Aussi, tout plein de petits plaisirs me sont possibles en utilisant des gallécos : une soirée à Manivel, une visite à Frip Express, une petite pause au Chat Pot Thé, un repas dans une crêperie ou à l’Asphodèle, de bons produits du Héron bleu. Un de ces jours, j’ai bien envie d’aller tester la Dinguette à Langon, bar-restaurant en bordure de Vilaine, nouvellement adhérent. Je pourrai même y emmener mes petits-enfants (jeux, balade en bateau) !

Grâce aux gallécos, je découvre des lieux que je ne fréquentais pas auparavant : je parcours l’annuaire des commerçants-artisans-dorloteurs, assurée d’une certaine éthique. (2) J’hésite moins à (m’)offrir une séance de réflexologie ou de massage par exemple. Bien sûr c’est le même prix qu’ailleurs, mais j’ai vraiment la sensation d’être un maillon dans le développement local, et de veiller à ce que la monnaie retrouve sa fonction première, à savoir l’échange. Pas de spéculation !

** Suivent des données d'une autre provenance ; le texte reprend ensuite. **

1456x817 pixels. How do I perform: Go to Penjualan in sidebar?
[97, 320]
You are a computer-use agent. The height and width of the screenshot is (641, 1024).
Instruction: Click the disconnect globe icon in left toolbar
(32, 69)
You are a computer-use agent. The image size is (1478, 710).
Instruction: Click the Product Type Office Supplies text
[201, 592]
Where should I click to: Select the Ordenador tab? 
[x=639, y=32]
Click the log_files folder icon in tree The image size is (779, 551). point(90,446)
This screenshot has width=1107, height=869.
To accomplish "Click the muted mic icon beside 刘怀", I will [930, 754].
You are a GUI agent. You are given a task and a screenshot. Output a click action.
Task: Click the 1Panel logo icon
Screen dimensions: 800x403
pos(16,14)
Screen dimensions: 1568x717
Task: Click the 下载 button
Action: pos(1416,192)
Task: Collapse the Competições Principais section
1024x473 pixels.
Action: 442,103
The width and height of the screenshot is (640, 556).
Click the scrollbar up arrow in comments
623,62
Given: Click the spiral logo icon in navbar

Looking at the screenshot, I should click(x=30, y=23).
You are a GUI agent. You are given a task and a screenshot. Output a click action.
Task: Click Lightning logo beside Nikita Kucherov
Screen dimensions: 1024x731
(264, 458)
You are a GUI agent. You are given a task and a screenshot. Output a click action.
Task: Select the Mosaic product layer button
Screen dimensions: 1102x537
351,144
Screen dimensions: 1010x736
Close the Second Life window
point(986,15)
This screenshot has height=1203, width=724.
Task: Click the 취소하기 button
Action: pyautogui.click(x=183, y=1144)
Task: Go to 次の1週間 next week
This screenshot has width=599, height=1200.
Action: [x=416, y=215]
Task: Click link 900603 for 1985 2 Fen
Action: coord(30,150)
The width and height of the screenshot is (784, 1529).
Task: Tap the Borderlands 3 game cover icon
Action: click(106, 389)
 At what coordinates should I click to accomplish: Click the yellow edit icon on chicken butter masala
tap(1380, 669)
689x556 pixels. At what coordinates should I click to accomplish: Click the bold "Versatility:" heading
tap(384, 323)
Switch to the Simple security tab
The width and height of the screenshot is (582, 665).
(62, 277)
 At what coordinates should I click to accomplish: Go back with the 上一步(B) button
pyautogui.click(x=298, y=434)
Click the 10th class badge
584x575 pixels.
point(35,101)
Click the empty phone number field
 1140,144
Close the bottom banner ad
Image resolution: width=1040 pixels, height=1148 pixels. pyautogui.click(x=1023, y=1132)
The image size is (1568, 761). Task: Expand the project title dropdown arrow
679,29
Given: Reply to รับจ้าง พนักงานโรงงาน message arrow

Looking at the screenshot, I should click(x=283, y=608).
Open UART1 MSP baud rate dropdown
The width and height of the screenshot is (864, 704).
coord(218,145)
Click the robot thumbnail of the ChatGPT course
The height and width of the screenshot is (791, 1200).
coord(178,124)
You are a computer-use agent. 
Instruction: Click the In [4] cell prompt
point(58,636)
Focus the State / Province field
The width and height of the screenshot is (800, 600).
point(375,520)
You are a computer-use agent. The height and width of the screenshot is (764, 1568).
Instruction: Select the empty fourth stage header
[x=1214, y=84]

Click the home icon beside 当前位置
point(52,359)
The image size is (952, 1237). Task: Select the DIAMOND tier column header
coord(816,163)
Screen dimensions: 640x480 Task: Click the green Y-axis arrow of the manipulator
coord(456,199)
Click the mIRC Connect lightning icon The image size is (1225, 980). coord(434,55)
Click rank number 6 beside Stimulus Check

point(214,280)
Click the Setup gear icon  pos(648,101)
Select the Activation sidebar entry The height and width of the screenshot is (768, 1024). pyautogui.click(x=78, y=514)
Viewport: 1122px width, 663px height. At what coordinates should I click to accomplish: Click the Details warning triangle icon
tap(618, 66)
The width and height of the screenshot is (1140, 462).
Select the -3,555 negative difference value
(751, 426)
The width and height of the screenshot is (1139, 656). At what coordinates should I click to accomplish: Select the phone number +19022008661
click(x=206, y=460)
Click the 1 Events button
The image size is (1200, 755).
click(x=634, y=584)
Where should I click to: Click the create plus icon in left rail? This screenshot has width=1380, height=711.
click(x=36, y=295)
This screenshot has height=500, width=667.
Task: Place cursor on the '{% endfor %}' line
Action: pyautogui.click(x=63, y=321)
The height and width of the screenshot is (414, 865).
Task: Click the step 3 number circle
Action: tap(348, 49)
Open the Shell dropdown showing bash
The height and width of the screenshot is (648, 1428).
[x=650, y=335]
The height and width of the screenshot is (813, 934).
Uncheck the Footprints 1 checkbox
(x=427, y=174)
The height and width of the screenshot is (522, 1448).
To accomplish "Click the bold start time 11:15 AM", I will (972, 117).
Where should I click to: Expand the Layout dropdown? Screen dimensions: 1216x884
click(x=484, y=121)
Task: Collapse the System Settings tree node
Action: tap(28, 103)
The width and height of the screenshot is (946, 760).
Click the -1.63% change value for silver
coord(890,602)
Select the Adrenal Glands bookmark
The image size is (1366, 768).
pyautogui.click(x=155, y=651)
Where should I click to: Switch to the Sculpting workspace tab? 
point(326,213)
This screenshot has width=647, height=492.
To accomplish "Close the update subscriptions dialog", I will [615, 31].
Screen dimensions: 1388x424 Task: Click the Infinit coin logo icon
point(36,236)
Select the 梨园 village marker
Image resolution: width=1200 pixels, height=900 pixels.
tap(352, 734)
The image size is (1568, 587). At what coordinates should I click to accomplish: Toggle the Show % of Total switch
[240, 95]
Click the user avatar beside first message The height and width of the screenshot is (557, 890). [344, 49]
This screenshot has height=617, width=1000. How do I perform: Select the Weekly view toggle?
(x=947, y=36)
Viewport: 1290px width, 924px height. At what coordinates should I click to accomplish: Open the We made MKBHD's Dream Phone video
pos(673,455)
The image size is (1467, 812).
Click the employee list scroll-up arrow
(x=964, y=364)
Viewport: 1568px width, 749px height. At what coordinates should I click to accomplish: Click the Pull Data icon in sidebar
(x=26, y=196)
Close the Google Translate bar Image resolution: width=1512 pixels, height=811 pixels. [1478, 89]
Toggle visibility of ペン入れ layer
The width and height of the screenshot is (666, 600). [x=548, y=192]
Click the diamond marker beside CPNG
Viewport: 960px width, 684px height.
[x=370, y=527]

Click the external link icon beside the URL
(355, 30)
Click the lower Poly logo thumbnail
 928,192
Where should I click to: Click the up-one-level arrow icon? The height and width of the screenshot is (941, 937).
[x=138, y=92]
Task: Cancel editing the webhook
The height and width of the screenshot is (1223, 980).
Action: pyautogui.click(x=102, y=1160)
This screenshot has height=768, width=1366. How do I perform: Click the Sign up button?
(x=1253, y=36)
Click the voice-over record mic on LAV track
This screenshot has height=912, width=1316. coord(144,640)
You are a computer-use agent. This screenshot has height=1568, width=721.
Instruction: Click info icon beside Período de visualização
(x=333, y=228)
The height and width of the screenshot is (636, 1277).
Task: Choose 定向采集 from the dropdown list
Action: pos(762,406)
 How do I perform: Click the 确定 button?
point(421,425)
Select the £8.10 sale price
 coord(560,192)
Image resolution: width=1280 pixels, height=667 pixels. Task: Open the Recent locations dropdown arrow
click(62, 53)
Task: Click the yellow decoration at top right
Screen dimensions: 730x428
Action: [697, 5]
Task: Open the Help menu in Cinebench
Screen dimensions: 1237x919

Petite cerise sur le gâteau dans mon for intérieur : mon argent est utilisé doublement. Comment est-ce possible ? J’échange des euros contre des gallécos, j’utilise mes gallécos et de surcroît, mes euros placés au Crédit Coopératif permettent des prêts à des entreprises et à des associations locales de l’Economie Sociale et Solidaire !

C’est tellement simple ! On adhère à prix libre. On échange des euros contre des gallécos : 1€ = 1G. Que des billets, pas de pièces, les centimes se paient en euros.

Marie-Claude

1)chaque dernier mercredi du mois de 18h à 20h. Prochaine rencontre le mercredi 29 juin à 18h.